Albino Wistar rats (5 wk) were housed under controlled light conditions and experienced twice weekly 12 hour phase shifts for 4 weeks. Feeding behaviour, liver gene expression and plasma melatonin and corticosterone concentrations were analysed across in the first 72 hours to measure early adaptations to a 12 hour phase shift. At the end of the 4 week protocol, the above parameters were again measured and metabolic function tested 1 day and 1 week after resumption of normal photoperiod using glucose tolerance test (GTT), insulin tolerance test (ITT) and hyperinsulinemic euglycemic clamp (HEC).
After the initial 12 hour phase shift, the rhythm in plasma melatonin concentration adjusted swiftly, whereas other rhythms changed slowly (feeding behaviour), became suppressed (activity) poorly regulated (plasma corticosterone) or did not begin to adjust until 40-48hrs after the change in photoperiod (Liver clock gene expression). As such, neither gene expression nor feeding behaviour have realigned by the time of the next 12 hour phase shift.

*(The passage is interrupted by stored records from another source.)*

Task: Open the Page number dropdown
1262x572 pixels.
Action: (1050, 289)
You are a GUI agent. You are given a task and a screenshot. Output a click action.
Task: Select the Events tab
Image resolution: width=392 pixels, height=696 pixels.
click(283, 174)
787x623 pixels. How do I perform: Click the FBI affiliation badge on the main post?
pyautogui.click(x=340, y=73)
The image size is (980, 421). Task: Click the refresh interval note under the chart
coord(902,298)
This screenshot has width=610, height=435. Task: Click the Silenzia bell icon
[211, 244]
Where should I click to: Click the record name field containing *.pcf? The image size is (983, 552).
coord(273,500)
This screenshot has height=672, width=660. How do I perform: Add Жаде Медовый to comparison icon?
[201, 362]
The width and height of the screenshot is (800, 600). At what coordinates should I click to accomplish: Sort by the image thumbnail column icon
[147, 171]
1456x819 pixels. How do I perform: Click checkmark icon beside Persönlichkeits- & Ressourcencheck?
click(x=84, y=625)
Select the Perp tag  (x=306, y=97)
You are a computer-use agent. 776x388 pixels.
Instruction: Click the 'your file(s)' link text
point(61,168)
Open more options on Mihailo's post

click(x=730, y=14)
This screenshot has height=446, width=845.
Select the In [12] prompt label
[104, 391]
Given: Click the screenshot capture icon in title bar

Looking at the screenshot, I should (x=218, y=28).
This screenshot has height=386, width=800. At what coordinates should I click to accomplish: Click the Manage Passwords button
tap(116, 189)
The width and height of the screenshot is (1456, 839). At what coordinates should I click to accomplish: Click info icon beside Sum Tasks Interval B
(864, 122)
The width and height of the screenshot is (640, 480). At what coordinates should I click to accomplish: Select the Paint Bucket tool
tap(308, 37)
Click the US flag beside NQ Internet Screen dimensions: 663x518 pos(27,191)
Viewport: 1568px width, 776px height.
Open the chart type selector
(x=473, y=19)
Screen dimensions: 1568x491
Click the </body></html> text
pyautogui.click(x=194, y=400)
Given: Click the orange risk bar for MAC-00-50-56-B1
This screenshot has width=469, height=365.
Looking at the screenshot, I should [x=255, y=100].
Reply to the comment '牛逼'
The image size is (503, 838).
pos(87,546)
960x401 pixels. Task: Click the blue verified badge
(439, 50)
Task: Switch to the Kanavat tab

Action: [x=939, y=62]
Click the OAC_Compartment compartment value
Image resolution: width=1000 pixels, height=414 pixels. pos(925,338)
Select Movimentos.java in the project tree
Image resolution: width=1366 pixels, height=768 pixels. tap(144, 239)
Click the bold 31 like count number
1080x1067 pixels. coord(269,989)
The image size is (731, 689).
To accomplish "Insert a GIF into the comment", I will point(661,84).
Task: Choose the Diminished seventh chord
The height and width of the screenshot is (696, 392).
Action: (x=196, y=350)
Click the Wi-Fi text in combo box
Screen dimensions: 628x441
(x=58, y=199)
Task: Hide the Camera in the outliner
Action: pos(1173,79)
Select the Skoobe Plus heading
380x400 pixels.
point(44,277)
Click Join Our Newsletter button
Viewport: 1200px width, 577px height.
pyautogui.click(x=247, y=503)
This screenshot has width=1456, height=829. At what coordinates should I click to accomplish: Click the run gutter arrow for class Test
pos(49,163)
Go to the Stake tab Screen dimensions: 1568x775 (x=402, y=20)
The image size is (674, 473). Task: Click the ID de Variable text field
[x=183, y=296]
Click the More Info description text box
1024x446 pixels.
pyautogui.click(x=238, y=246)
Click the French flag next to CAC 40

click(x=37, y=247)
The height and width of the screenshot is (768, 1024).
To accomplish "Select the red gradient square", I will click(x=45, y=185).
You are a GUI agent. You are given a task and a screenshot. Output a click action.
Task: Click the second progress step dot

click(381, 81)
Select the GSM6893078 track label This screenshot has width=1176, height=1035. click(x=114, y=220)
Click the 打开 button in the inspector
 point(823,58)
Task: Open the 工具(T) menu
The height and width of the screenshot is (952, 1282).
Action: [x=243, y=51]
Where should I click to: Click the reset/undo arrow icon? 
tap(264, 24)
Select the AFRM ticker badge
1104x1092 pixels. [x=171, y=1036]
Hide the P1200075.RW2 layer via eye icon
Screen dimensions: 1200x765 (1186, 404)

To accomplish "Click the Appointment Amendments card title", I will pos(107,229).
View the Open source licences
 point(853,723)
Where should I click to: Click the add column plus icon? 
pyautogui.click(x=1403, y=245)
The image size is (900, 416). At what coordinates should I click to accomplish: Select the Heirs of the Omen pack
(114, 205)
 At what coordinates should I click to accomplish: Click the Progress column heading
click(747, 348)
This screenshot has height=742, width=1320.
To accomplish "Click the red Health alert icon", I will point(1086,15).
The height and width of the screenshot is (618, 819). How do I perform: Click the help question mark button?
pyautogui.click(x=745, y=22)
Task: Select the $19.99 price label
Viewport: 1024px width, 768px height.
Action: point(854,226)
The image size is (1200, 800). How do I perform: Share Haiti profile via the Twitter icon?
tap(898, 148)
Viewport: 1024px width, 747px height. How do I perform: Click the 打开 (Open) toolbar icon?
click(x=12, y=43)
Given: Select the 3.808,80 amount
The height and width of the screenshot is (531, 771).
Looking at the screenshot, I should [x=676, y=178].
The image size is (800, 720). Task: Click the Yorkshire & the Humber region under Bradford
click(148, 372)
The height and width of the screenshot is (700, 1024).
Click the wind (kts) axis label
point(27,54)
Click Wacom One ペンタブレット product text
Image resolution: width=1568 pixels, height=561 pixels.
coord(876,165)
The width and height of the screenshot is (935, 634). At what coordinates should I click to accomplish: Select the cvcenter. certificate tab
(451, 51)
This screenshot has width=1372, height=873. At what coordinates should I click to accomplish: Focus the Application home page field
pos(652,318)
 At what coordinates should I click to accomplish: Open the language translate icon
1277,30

After 4 weeks, activity levels were significantly reduced and rhythm in food consumption was lost, although total food consumption was unchanged. Glucose tolerance was significantly impaired both 1 day (38%) and 1 week (60%) after resumption of normal photoperiod and was coincident with a decrease in insulin secretion. Insulin sensitivity assessed by ITT and HEC was also reduced at 1 day post resumption of normal photoperiod before returning to baseline after 1 week. This impairment of function is coincident with disrupted liver gene expression, for both the core clock genes as well as genes involved in glucose and lipid metabolism (Pfkfb3, PEPCK, PGC1a, IRS2, Glut2, Glucokinase).
Together these results suggest circadian rhythms maintain an important role in regulating glucose homeostasis, and even short-term disruption can have significant detrimental effects.